Pour Angélique, cet intermède avait rempli son but. Elle avait oublié les raisons de son impatience et, par échappées, apercevait au loin les hauts de la ville. Les clochers de la ville entr'aperçus au flanc du Cap commençaient de dorer dans le lointain et lui envoyaient par bouffées des appels de cloches. Il n'était pas tard. Le ciel restait blanc à son zénith : une nacre. Mais par moments l'ombre s'épaississait sous une longue voûte de branches refermées et elle fut saisie de la peur du bois. En se retournant pour observer la marche du soleil entre les branches, elle crut distinguer une silhouette qui suivait le même sentier. Quelqu'un revenant de chez les Berrichons, sans doute.

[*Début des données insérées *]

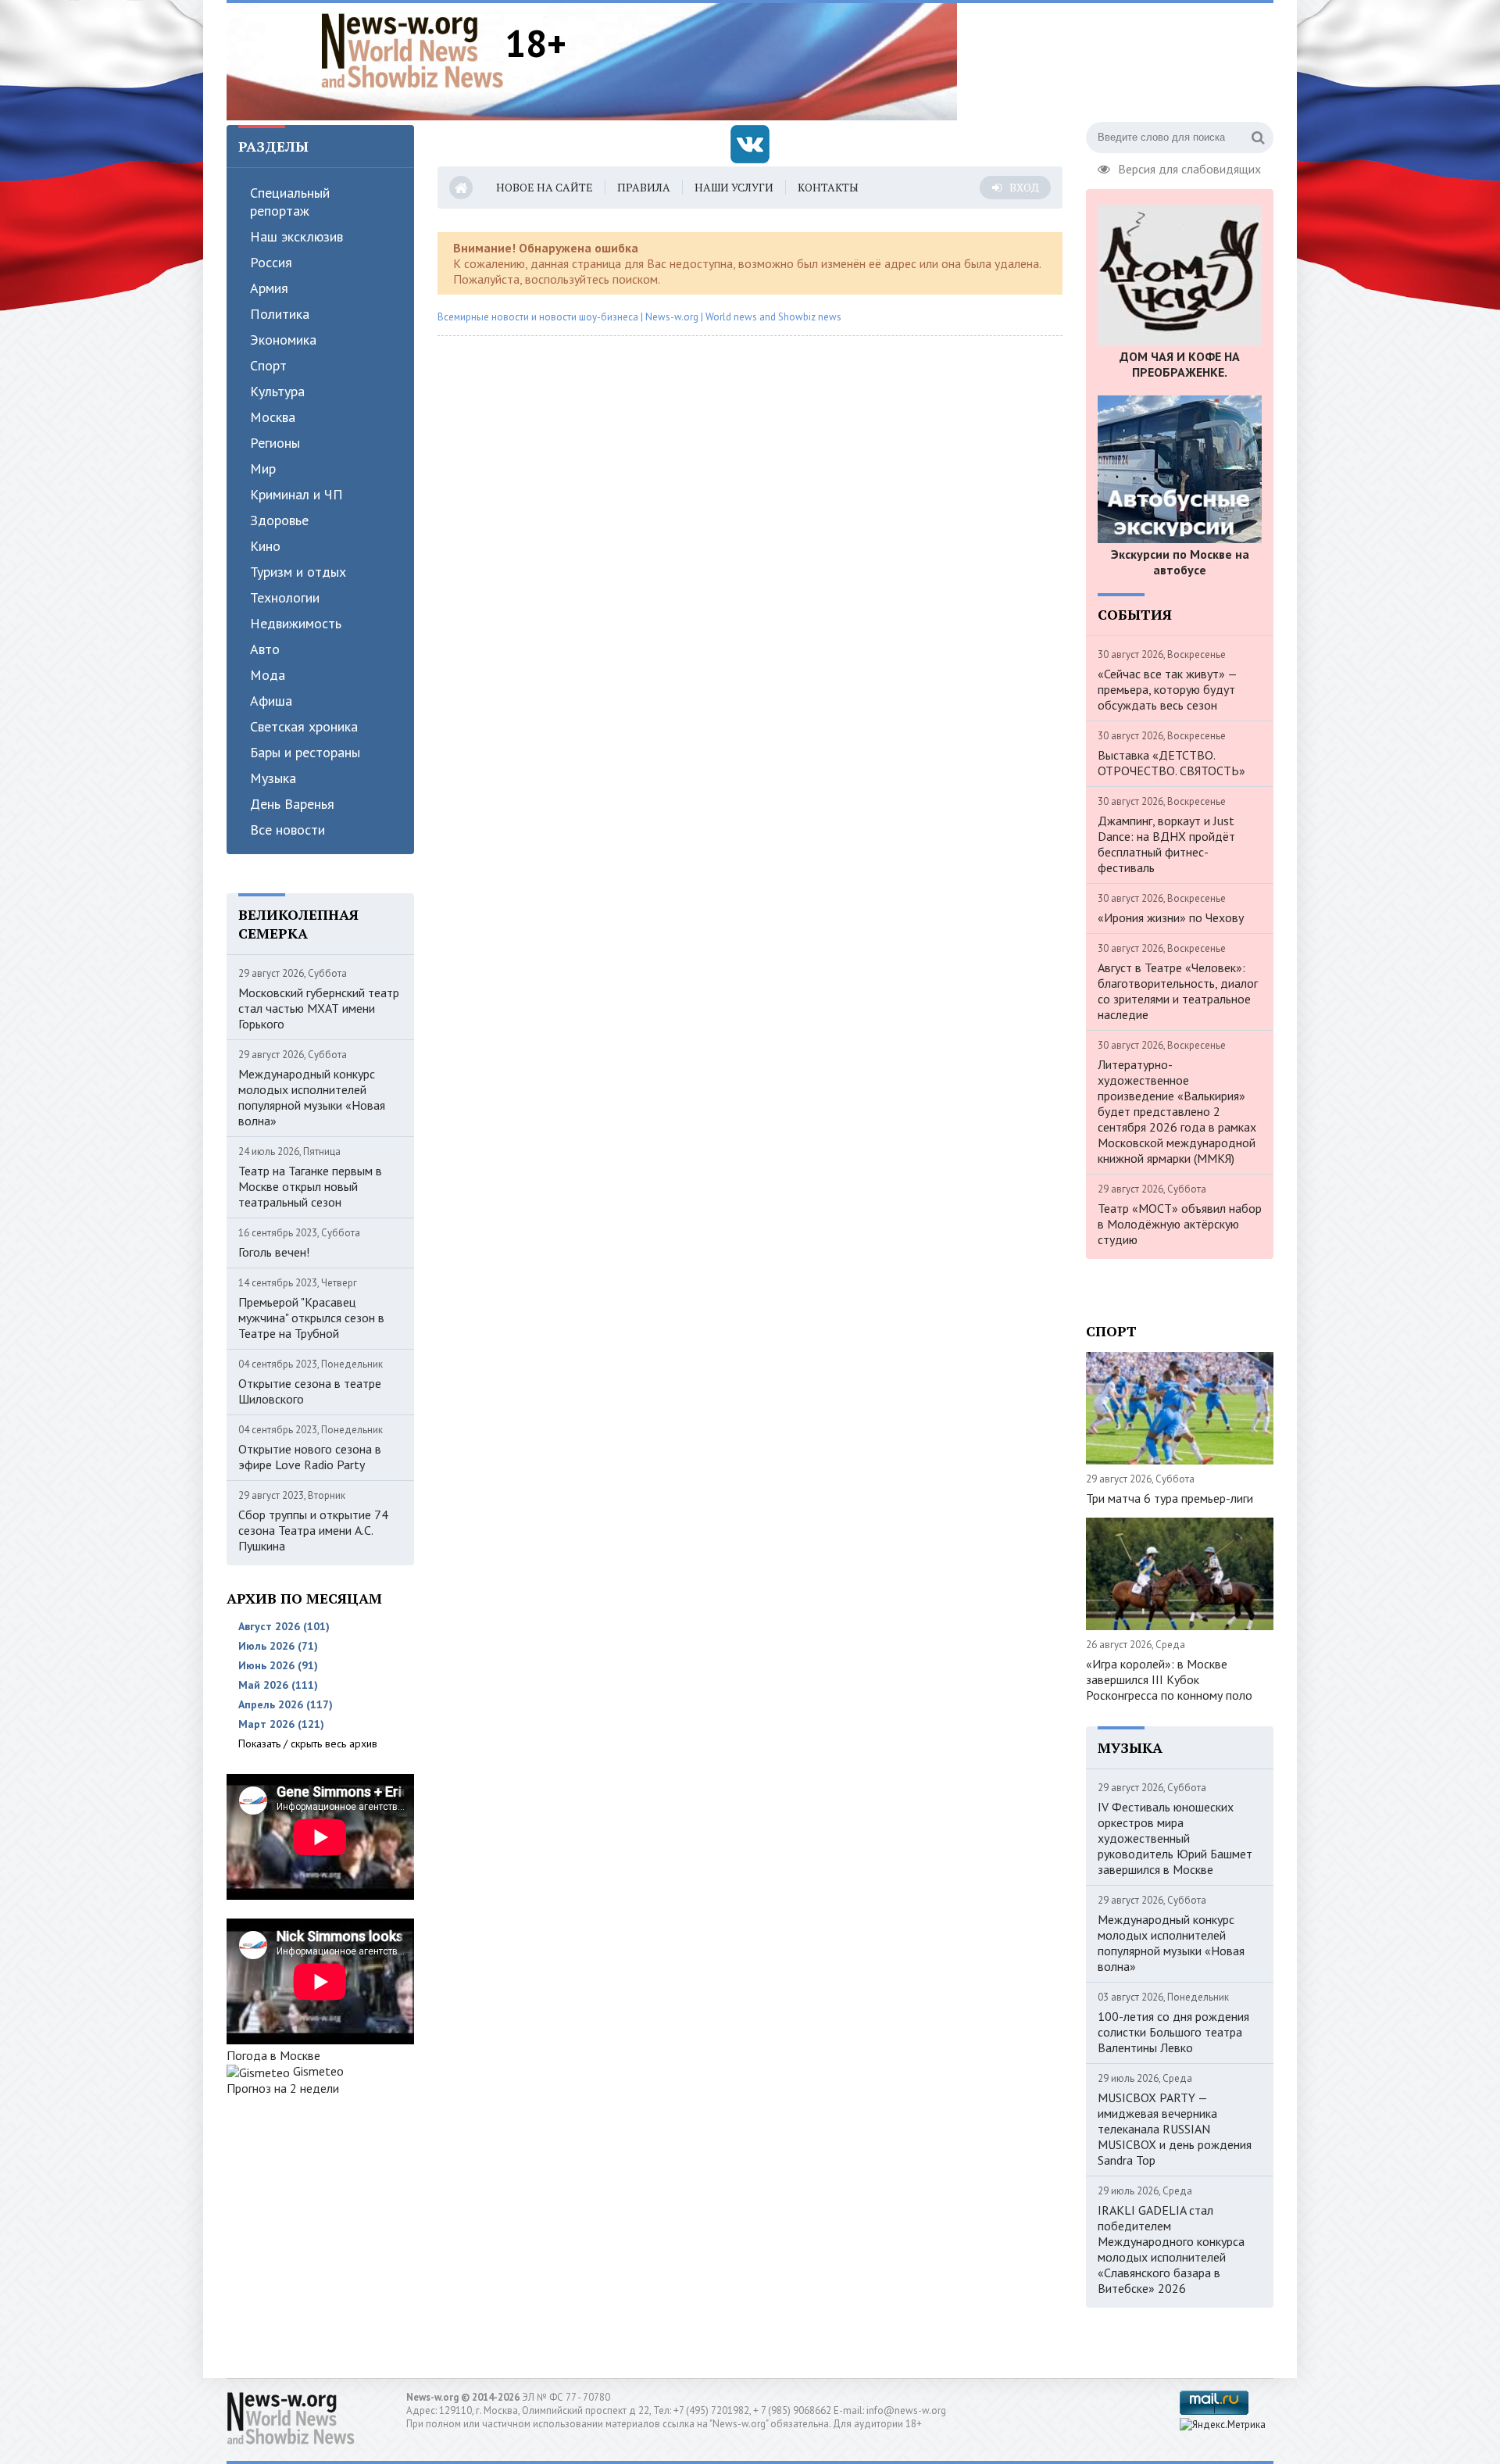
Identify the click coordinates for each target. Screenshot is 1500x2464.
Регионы (275, 443)
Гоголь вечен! (273, 1252)
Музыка (273, 778)
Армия (269, 288)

Elle était impatiente d'arriver à la clairière où elle avait rencontré le Bougre Rouge. Quelques minutes de marche suffiraient ensuite pour atteindre la petite maison rassurante du marquis. Toutes deux, elles se déchausseraient, se frotteraient les pieds et les mains devant le feu, puis se changeraient et se mettraient en tenue de ville pour se rendre chez Mlle d'Hourredanne.

Elle se retourna encore. Dans la lumière filtrant des branches l'homme se rapprochait. C'était le soldat qui avait croisé son regard dans la grande salle des Berrichons.

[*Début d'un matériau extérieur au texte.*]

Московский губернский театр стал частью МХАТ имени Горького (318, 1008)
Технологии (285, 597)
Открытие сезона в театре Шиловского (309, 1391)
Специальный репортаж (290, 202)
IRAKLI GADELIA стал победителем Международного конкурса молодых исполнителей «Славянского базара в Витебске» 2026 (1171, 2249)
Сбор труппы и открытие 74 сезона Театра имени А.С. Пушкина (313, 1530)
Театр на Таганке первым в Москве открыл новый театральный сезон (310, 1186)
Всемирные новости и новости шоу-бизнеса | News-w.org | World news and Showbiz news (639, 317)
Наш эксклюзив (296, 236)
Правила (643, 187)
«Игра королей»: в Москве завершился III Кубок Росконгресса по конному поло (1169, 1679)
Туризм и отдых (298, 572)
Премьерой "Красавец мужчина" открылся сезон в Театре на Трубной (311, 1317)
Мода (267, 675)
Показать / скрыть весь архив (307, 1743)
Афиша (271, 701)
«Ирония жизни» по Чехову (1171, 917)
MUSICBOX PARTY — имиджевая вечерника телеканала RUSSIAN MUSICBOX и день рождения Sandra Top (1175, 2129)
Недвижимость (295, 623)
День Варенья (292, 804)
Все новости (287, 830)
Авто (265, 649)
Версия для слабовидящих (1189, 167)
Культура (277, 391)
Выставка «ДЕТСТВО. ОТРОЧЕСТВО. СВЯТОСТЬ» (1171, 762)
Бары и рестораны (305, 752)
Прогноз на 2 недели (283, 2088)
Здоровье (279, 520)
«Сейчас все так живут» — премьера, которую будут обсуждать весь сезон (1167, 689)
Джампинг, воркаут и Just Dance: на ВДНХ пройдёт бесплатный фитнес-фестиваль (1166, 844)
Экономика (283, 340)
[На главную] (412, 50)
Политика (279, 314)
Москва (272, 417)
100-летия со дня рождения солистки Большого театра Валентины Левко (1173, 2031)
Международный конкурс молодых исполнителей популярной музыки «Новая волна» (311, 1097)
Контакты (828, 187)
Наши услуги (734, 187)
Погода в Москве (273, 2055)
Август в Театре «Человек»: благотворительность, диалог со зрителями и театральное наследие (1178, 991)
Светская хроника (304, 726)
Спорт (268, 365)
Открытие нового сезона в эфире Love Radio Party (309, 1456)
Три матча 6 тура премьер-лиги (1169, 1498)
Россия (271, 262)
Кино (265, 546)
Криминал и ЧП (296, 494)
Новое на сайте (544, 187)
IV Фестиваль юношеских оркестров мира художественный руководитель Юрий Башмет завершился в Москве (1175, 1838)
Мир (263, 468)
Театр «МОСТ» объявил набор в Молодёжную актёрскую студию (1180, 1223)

Lorsque l'on commence à interpréter les faits comme relevant d'une possible action maléfique, tout s'y rapporte et l'on ne voit plus que la logique des coïncidences, claire à votre interprétation, invisible aux autres. Piège où l'on se débat seul, parce que seul à comprendre et à voir.

– Pourquoi marches-tu si vite, Maman ? se plaignit Honorine.

Angélique la prit dans ses bras.

La clairière était en vue. Maintenant, elle était certaine que c'était elle que le soldat suivait et s'efforçait de rejoindre. En se retournant, elle captait, bien qu'à distance encore, son regard qu'elle sentait faux et méchant. Elle le perdit de vue en traversant l'espace découvert, mais elle n'était pas arrivée à l'autre extrémité qu'il surgissait de nouveau.

Cependant les premières maisons n'étaient plus loin. Comme elle allait franchir un dernier boqueteau clairsemé, une silhouette massive s'interposa devant elle, éclaircie de face par le soleil qui. commençait à décliner. Eustache Banistère se tenait en travers du chemin aussi grand et sombre qu'un ours.

Angélique s'arrêta, se retourna vers son poursuivant. Elle tenait Honorine ferme dans ses bras et son regard alla du massif individu au soldat qui se rapprochait, scrutant l'un et l'autre, cherchant à deviner leurs intentions.

– Bonsoir, voisin, dit Angélique s'adressant à Banistère d'un ton confiant.

Il ne la regarda même pas.

– Que veux-tu, toi, demanda-t-il au soldat qui l'apercevant s'était arrêté, indécis.

– Et toi que veux-tu ? répliqua l'autre, s'efforçant à l'insolence.

– Réponds, toi ! grommela Banistère en se renfrognant plus encore.

– Écoute, Banistère, dit le soldat affectant de lui parler d'un air complice. Elle sait trop de choses sur nous. Voilà ce qu'« ils » m'ont dit... Parce qu'elle est sorcière ou magicienne.

– Veux-tu dire qu'« ils » t'ont payé pour nuire à cette dame ? Voilà pourquoi tu viens traîner ta casaque par ici, La Tour ?

– Elle peut nous conduire au gibet, voilà ce qu'« ils » disent parce qu'elle tient l'évêque, le gouverneur et l'intendant.

Comme il chuintait entre ses dents gâtées, brunies par le tabac, ce qu'il disait était assez inintelligible et Angélique qui en attrapait péniblement quelques bribes se demandait avec un mélange d'incrédulité et d'inquiétude si c'était bien d'elle qu'on parlait.